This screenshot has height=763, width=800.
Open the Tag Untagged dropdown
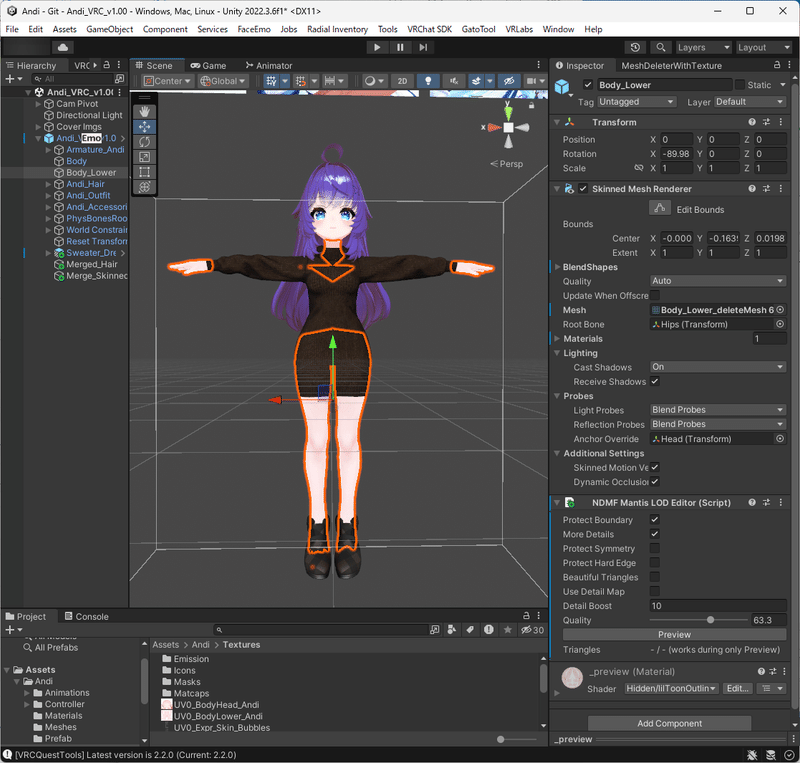(636, 102)
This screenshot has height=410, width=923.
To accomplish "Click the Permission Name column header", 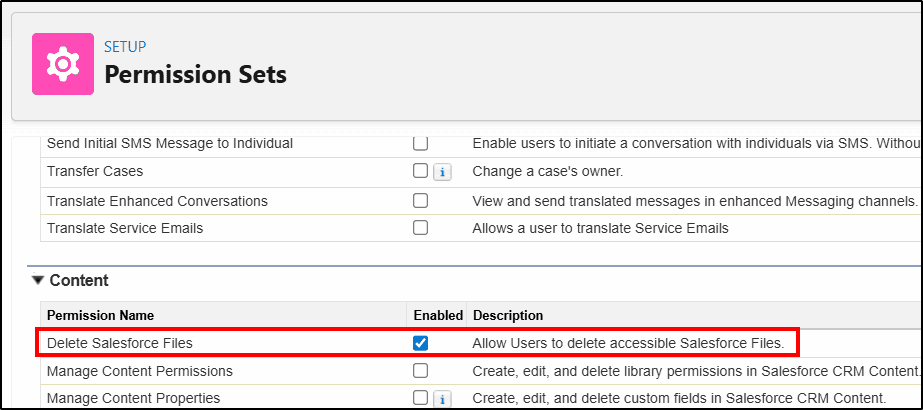I will [x=101, y=315].
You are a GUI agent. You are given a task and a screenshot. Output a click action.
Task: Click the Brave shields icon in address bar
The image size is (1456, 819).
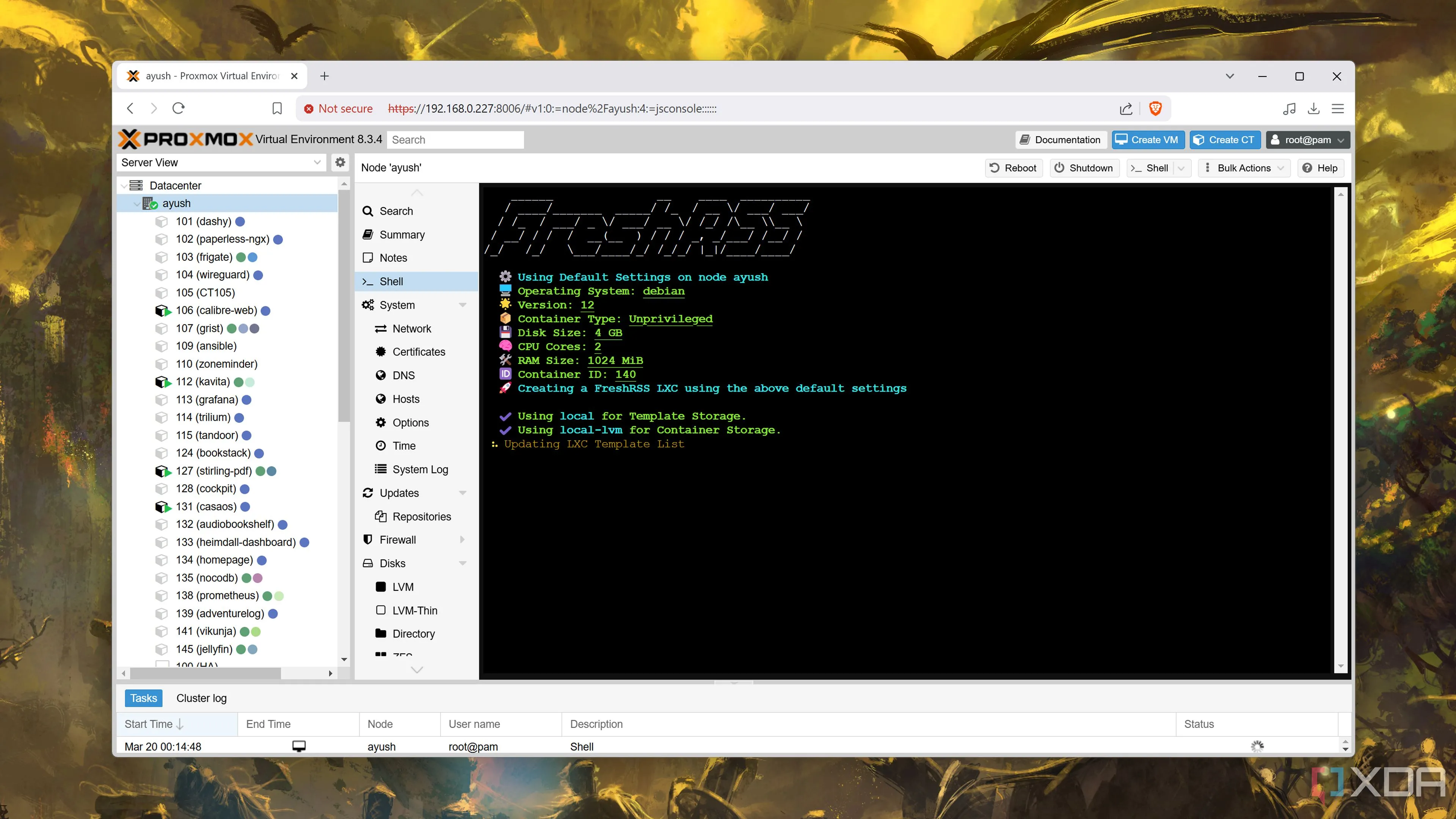[x=1155, y=108]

####################

## Given exercise:
Find each line in the records above that contains the string "width" with matching case, and copy every such line.

## Written response:
This screenshot has height=763, width=800.
This screenshot has height=410, width=923.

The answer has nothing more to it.